Ancient Music in the Academy

Han DrummerConfucius liked to talk about Rites and Music. Thus I have to spend a lot of time explaining to students why. Most Americans are more like Mozi
Mozi asked a Confucian, saying ‘What is the reason for music (樂)?’ The reply was: “Music is performed for the sake of joy ()1 Mozi said: ‘You have not answered me. Suppose I asked: Why build houses? And you answered: It is to keep off cold in winter, and the heat in summer, and to separate men from women. They you would have told me the reason for building houses. Now I am asking: Why perform music? And you answer: Music is performed for music’s sake. This is like saying : Why build houses? And answering Houses are built for houses’ sake.” Mozi 43
So Mozi can see no point in music, just like most most American parents can’t see the point in being a music major.
I won’t get into the whole modern defence of Music (and Art), but in early China music was magic. All my evidence here comes from the Lushi Chunqiu, which is basically a philosophical encyclopedia compiled at the very end of the Warring States period.
Music is a way to keep track of the state of the world

Thus, the tones of an orderly age are peaceful and joyous because its policies are stable. The tones of a chaotic age are resentful and angry because its policies are perverse. The tones of a doomed state are sad and mournful because its policies are dangerous. It is a general principle that music is influenced by government and affected by customs. When customs are fixed, music adjusts itself to them. Thus, in an age that possesses the Dao one has only to observe its music to know its customs, to observe its customs to know its government, and observe its government to know its ruler. The First Kings were, therefore, certain to rely on music as a means of professing their teachings. LSCQ 5/4.4B

O.k., this is not too hard to grasp. Just like “Rap Music is Black America’s CNN” you can learn about a society by listening to its music. I particularly like this quote because I remember reading something along the lines of “Thus, the tones of an orderly age are peaceful and joyous because its policies are stable. The tones of a chaotic age are resentful and angry because its policies are perverse.” on the liner notes of a Jefferson Airplane album2
Here is another

   When Yu ascended the throne he toiled and laboured on behalf of the world. He rested neither day nor night, opening up the great streams, cutting through obstructions and blockages, boring out the Dragon Gate, and circulating the flowing waters by guiding them to the Yellow River. He dredged the Three Rivers and the Five Lakes and made their waters flow to the Eastern Sea, to benefit the black-headed people. At this, Yu commanded Gaoyao to compose all nine movements of the Xia Flute” in order to celebrate his achievement. LSCQ 5/5.10

O.k., so you can use music as political propaganda, so that people will never forget Yu taming the flood or the bombs bursting in air. Also not too complex. The next two are a little harder.

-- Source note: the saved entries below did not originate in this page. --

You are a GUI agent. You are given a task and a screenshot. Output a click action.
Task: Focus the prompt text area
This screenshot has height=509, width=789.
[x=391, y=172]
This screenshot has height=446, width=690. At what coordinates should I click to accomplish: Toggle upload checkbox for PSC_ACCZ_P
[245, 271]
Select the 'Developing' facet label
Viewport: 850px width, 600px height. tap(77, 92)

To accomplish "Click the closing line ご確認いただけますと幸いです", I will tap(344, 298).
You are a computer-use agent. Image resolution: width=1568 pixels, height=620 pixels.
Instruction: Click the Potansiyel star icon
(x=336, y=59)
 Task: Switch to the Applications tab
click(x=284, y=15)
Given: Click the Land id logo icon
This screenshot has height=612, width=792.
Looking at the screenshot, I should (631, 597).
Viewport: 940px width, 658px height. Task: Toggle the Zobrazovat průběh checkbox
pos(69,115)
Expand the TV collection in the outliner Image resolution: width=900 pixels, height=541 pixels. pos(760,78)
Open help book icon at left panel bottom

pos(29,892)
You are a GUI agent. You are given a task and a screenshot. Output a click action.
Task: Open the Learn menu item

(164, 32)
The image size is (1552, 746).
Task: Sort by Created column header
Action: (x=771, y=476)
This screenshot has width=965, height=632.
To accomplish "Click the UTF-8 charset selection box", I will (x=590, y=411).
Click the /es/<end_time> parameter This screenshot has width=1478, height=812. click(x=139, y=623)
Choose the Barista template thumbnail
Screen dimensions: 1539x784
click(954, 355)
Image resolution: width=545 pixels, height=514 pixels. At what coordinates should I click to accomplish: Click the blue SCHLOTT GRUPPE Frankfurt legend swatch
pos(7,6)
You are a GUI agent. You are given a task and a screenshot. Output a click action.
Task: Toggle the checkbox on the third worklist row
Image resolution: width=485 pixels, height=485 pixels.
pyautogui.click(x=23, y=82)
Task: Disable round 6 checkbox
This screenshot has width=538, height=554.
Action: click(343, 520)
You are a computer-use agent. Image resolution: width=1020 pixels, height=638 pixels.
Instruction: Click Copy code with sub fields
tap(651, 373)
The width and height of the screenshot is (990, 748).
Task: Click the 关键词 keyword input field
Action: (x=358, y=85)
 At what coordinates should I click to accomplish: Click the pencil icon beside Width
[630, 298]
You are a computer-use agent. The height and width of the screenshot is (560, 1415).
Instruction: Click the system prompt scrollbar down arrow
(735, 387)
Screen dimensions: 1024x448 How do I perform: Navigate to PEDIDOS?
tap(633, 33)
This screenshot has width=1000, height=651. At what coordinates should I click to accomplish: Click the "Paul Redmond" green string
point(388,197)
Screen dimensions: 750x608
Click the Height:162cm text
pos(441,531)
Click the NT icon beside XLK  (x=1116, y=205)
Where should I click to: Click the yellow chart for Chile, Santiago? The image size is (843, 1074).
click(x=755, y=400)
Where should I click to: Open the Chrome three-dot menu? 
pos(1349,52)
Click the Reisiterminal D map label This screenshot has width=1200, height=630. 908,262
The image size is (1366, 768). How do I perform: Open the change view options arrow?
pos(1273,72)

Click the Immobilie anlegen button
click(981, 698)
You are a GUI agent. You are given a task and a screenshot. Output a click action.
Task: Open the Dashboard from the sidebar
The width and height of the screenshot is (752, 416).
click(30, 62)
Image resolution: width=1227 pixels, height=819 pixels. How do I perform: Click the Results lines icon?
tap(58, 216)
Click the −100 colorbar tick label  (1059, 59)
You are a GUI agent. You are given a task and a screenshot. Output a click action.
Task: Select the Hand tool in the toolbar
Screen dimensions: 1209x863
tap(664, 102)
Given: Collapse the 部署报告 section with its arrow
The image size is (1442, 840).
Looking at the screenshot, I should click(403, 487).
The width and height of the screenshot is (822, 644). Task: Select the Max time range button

In the past, at the inception of the Yinkang clan, the Yin had coagulated in great amounts and accumulated excessively. The watercourses were blocked and obstructed, and water could not flow out from springs. The ethers of the people became thick and clogged up, and their muscles and bones tight and constricted. They therefore invented a dance with which to spread and guide the Yin .LSCQ 5/ 5.4

In the past, when the ancient Zhuxiang clan ruled the world, there was an excess of wind that caused the Yang ether to gather and accumulate, the myriad things to disperse and scatter, and the fruits and nuts not to ripen. Knight Da therefore invented a five-string zither with which to attract the Yin ether and arrange the survival of the various living things. LSCQ 5/ 5.2

These two are a  lot more magical. Music actually changes the world. In the first one we can see it changing people, which makes a bit of sense. Then in the second one it changes the universe. There are actually a bunch of passages in here about how inventing new instruments gave humans new ways to control the world. This is not our idea of music at all (unless you are a follower of the Church of Les Paul), but it does help a bit with Early China.

 


  1. same word! ↩

  2. not sure which album or if I am remembering this right. My memories of the 60’s are mostly a blur. Still, it fits pretty well. ↩

Why go to college?

Tea Leaf Nation has a post up on a micro-trend of Chinese kids not going to college, or at least one parent not being willing to pay for it, on the grounds that “Today, even peddlers who collect garbage…make more money than many graduates.” This is also something of a trend in the U.S., where some rich people also think that college may be a waste of time.

College is of course not a universal of all human societies. Even in America lots of people have happy, productive lives without ever going there. Most of the Americans saying that you should not go to college seem to be among the 1% who are extremely wealthy, and for them there is a point in not going. Why beat your brains out getting a degree if all it gets you is a shot at a $100,000 a year job? Great, that will keep you in toilet paper, but as a child of privilege why bother?1 College used to be one of the tickets to the middle class, but as the U.S. abandons the model of the universal middle class society college attainment may shrink. A lot. If the only life choices are Wal-mart greeter vs. Wal-mart greeter with college debt, OR idle rich vs. idle rich who used to write term papers and shared a bathroom why go to college?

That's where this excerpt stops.